Collected data entries
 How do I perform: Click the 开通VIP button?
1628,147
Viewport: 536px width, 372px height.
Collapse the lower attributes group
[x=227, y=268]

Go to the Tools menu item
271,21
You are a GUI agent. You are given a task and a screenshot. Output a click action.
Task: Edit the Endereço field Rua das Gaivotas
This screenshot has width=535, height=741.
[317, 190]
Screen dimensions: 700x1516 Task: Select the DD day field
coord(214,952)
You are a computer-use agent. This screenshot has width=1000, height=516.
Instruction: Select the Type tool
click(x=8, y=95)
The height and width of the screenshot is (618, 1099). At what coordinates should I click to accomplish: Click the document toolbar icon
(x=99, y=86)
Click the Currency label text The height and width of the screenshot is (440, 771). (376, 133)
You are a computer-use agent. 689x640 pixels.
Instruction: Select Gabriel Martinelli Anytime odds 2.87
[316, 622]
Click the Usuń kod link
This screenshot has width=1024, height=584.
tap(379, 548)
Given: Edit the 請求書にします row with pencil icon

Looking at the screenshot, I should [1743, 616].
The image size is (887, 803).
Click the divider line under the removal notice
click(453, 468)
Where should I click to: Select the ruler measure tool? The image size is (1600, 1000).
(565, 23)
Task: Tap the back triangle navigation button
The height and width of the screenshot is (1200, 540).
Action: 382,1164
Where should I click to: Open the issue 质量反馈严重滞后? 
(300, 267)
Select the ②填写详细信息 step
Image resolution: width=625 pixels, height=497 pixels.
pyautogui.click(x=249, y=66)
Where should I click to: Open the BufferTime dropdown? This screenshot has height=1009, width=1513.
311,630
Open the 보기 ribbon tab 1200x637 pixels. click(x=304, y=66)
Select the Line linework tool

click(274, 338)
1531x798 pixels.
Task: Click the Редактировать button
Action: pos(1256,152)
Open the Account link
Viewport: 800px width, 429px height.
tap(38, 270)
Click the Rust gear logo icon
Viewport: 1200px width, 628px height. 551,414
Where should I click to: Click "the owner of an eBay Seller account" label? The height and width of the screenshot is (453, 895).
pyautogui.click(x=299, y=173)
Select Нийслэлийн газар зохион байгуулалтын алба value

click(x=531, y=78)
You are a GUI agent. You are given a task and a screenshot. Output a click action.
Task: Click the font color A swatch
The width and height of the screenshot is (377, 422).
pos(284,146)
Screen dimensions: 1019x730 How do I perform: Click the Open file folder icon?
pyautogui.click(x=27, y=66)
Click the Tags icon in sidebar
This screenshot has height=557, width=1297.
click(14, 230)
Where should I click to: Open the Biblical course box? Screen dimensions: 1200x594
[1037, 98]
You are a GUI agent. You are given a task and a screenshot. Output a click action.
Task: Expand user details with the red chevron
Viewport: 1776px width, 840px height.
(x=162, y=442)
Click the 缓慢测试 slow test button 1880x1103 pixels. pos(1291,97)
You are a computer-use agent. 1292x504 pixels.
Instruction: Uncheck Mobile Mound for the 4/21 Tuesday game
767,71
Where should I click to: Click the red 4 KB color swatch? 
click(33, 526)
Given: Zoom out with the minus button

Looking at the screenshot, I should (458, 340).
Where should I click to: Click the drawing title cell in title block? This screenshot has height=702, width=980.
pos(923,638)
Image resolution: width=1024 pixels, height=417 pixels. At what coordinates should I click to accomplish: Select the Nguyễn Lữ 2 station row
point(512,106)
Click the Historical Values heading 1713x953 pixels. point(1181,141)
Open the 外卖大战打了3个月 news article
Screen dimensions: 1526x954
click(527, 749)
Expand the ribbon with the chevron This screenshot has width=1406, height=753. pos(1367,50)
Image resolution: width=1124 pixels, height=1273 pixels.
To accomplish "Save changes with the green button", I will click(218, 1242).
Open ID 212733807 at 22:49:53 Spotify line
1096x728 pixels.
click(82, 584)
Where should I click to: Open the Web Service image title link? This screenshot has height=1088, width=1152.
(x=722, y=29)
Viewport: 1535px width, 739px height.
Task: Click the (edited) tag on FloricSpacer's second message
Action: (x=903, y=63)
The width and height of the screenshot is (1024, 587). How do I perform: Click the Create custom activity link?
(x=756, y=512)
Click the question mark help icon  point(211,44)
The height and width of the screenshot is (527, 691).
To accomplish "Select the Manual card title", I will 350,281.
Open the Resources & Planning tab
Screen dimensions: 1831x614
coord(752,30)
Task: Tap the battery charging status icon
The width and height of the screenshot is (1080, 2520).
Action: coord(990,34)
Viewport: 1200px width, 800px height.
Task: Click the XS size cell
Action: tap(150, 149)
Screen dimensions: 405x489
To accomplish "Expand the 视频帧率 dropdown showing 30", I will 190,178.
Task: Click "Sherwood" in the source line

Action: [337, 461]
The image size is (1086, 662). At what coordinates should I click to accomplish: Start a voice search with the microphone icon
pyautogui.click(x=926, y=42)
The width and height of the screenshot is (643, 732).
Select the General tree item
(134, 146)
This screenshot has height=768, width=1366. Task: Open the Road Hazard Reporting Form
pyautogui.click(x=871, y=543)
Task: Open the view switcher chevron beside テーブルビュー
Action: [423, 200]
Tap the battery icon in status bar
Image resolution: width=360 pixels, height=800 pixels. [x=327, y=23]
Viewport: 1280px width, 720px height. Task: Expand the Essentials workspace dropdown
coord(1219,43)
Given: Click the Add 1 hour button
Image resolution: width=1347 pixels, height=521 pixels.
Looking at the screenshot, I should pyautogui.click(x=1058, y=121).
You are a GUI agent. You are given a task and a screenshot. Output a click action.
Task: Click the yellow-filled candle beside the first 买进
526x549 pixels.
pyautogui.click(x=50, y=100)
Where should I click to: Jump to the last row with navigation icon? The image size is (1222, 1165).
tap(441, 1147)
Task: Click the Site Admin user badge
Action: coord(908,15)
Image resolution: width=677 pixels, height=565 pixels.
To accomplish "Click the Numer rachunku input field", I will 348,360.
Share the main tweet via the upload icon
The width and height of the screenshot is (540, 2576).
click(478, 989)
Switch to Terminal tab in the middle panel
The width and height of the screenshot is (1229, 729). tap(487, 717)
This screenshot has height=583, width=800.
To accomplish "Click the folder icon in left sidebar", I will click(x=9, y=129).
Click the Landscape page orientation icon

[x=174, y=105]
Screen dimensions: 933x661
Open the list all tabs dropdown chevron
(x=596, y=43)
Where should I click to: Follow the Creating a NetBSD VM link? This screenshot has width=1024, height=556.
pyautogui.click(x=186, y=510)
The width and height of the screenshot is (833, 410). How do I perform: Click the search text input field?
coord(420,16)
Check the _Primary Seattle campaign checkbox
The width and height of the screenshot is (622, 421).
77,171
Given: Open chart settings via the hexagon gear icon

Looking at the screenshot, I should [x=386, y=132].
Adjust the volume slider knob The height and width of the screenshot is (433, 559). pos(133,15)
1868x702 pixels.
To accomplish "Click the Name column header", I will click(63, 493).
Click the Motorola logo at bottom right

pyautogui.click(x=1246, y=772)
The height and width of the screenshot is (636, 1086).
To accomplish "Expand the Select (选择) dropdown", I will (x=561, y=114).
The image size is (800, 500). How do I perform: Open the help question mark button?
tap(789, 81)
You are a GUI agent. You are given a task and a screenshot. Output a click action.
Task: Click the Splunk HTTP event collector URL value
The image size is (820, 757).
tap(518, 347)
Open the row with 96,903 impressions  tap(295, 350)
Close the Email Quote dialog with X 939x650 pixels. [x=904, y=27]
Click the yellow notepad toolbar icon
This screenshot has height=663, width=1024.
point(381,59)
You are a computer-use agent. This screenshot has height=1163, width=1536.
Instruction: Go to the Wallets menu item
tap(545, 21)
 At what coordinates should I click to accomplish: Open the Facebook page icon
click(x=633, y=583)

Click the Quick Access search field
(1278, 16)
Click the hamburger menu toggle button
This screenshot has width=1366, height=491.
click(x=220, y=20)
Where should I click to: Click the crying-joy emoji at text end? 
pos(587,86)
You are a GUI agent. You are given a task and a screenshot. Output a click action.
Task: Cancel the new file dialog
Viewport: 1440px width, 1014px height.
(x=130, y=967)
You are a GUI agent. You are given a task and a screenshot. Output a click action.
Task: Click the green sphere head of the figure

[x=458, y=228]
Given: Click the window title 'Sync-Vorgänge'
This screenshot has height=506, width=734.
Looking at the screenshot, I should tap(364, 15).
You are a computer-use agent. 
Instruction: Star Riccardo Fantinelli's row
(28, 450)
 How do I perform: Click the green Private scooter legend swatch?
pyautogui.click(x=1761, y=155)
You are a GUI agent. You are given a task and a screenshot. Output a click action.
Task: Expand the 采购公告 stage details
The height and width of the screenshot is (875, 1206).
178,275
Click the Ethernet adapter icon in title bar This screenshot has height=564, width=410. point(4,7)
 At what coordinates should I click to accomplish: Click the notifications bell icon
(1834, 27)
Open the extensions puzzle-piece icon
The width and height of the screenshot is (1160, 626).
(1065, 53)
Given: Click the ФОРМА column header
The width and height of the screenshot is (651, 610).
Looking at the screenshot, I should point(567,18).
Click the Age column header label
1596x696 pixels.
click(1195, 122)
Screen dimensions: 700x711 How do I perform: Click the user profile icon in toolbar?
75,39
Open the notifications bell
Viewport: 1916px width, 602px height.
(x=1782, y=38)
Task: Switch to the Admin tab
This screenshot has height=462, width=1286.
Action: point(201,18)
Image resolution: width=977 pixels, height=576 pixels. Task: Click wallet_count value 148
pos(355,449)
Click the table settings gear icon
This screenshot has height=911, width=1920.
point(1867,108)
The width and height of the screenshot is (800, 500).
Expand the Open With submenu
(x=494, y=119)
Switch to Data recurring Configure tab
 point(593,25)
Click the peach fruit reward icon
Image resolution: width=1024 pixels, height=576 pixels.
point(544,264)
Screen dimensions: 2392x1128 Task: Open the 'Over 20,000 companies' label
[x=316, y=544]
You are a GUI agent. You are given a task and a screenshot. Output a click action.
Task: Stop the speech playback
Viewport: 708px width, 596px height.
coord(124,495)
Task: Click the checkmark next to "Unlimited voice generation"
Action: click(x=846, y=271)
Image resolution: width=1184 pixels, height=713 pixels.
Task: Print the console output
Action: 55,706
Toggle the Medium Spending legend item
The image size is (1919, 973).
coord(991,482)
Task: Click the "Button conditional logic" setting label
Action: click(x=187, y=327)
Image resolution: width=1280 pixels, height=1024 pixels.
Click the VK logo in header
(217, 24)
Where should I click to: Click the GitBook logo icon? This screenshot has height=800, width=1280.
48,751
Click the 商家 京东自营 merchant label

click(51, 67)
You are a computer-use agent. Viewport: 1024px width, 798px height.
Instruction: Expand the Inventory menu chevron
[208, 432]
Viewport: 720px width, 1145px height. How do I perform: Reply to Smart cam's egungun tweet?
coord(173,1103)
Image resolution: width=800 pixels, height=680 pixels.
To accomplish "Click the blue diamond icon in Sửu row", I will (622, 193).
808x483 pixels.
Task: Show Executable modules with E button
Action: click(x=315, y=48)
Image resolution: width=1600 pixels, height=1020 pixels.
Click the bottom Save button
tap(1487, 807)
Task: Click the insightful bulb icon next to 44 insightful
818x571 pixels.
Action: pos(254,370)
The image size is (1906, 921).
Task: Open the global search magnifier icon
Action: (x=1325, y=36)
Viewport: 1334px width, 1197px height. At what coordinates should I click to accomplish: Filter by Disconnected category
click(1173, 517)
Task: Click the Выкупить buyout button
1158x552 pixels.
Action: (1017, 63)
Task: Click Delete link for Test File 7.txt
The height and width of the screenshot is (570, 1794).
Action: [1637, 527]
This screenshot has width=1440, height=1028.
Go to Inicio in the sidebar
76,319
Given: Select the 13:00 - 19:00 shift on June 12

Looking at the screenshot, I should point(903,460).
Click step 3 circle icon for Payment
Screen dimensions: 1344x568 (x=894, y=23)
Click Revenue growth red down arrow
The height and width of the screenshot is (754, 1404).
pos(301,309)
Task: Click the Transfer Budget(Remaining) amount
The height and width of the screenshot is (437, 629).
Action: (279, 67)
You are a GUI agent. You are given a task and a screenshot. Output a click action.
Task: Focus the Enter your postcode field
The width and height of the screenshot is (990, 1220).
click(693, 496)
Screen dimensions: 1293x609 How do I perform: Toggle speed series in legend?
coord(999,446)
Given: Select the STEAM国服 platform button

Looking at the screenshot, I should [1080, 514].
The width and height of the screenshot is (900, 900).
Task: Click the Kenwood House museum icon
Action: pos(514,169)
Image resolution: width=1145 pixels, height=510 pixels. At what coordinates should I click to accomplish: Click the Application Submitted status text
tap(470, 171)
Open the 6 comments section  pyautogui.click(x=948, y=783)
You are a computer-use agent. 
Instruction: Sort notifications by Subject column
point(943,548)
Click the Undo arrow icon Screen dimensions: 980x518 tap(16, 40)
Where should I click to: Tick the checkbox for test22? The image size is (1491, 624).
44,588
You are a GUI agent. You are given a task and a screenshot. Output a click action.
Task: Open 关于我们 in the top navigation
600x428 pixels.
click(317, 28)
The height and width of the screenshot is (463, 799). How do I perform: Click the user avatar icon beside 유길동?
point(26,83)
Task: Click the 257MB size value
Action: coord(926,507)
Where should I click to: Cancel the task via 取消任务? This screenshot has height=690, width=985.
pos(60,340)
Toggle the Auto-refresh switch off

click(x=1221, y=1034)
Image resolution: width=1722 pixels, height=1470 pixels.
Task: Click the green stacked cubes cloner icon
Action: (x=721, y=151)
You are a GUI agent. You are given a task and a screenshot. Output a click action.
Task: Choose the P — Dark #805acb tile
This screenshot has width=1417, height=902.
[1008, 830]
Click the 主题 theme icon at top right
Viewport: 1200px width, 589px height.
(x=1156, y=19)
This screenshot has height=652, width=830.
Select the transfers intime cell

• [TASK TO CARRY OUT] Look through the entries above, and wherever a line holds the string "dialog", copy it.

• [PROBLEM SOLUTION]
Close the Email Quote dialog with X 939x650 pixels. [x=904, y=27]
Task: Cancel the new file dialog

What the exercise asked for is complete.